The incidence of refeeding syndrome has been rarely reported or varies markedly, most probably due to lack of a universally accepted definition.2 Among anorexia nervosa patients on the ICU, refeeding syndrome was encountered in 10%,4 a similar incidence as compared with the internal medicine population studied by Kraaijenbrink. This may be due to the fact that any patient with negligible food intake for more than five days or poor nutritional status is at risk of developing refeeding-associated problems. Internal medicine patients with oncological diagnoses are at enhanced risk for refeeding syndrome, possibly due to cancer cachexia, poor intake or other unknown associations. Unfortunately, nutritional risk assessment instruments such as the SNAQ score were proven not useful to predict the syndrome. No major differences in clinical outcome, such as mortality and handgrip strength, were observed comparing those patients with and without refeeding syndrome. The sharpest decline in phosphate levels was observed on days 2 and 3, with the nadir in patients with refeeding on day 5.3
In my opinion, this should not lead to the assumption that diagnosing refeeding syndrome is not relevant for the following reasons: First, in this observational study, data on actual treatment of refeeding syndrome patients are lacking as this was not the objective of the study. Second, until recently recommendations that feeding should be commenced at maximally 50% of energy demands were only expert based.5 In contrast, some physicians believed that a strategy to prescribe full feeding while aggressively correcting electrolytes should be considered safe. Such a strategy may be possible in internal medicine departments, but may be more feasible in the setting of an ICU where patients have arterial lines and drawing blood and correcting electrolyte abnormalities and fluid status is routine. To shed light on these contradicting approaches, the first randomised controlled trial studying caloric restriction in adults was recently published.6 Doig and co-workers compared normal caloric intake during the management of refeeding syndrome with restricted intake up to a maximum of 480 kilocalories per day for two days among 339 adult mechanically ventilated ICU patients.6 The inclusion criteria were pragmatically designed focussing on ICU patients with new-onset hypophosphataemia (a drop in serum phosphate > 0.16 mmol/l from a previous reading to below 0.65 mmol/l) within 72 hours after nutritional support commencement, similar to the criteria used by Kraaijenbrink and co-workers. Hypophosphataemia may have been caused by other reasons, however hypophosphataemia on admission was an exclusion criterion similar to the Kraaijenbrink study. The full caloric strategy induced higher mortality rates at hospital discharge (+9.2% (95% CI 0.7-17.7; p = 0.017)), and at 60 days (+12.3% (95% CI 3.9-20.7; p = 0.002)), and 90 days (+8.7% (95% CI 0.04-17.0; p = 0.041)). Furthermore, more major infections and airway or lung infections were encountered during full feeding.6
Therefore, in my opinion it can be recommended to follow-up acutely admitted patients at risk for the development of refeeding syndrome-associated hypophosphataemia after the commencement of nutritional support in the hospital setting and to reduce caloric intake for 48 hours (caloric restriction) while aggressively correcting electrolytes, monitoring the fluid balance and administering thiamine. Subsequently caloric intake may be gradually increased to full nutritional support.

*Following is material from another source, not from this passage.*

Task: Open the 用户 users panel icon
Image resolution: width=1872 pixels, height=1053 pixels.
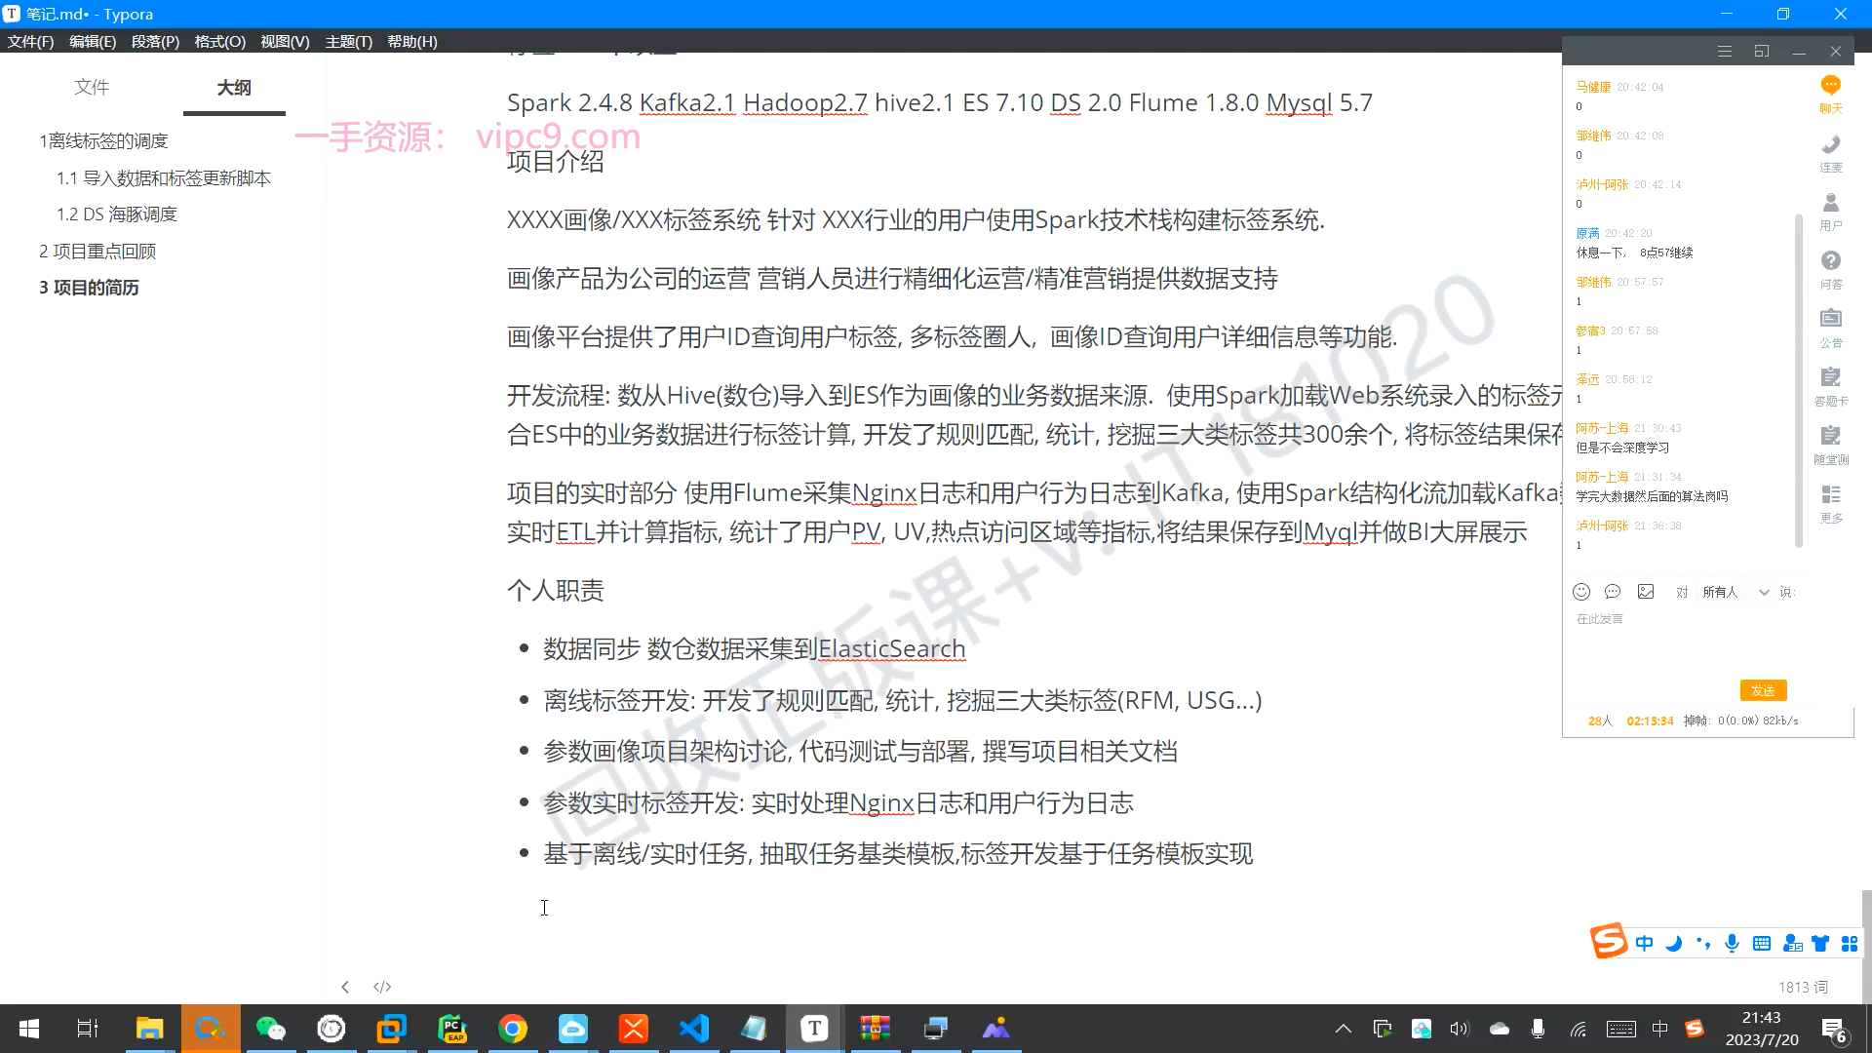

As refeeding syndrome may be frequently encountered in internal medicine wards, plasma phosphate monitoring on day 2-3 after resuming nutrition seems essential. Diagnosing the refeeding syndrome is very relevant, as it may be encountered frequently among acutely admitted medical and critically ill hospitalised patients and not optimally handling its consequences, including caloric restriction, may potentially confer worse outcomes.
ARHvZ has received honoraria for advisory board meetings, lectures, and travel expenses from Abbott, Baxter, Danone-Nutricia, Fresenius Kabi, and Nestle-Novartis.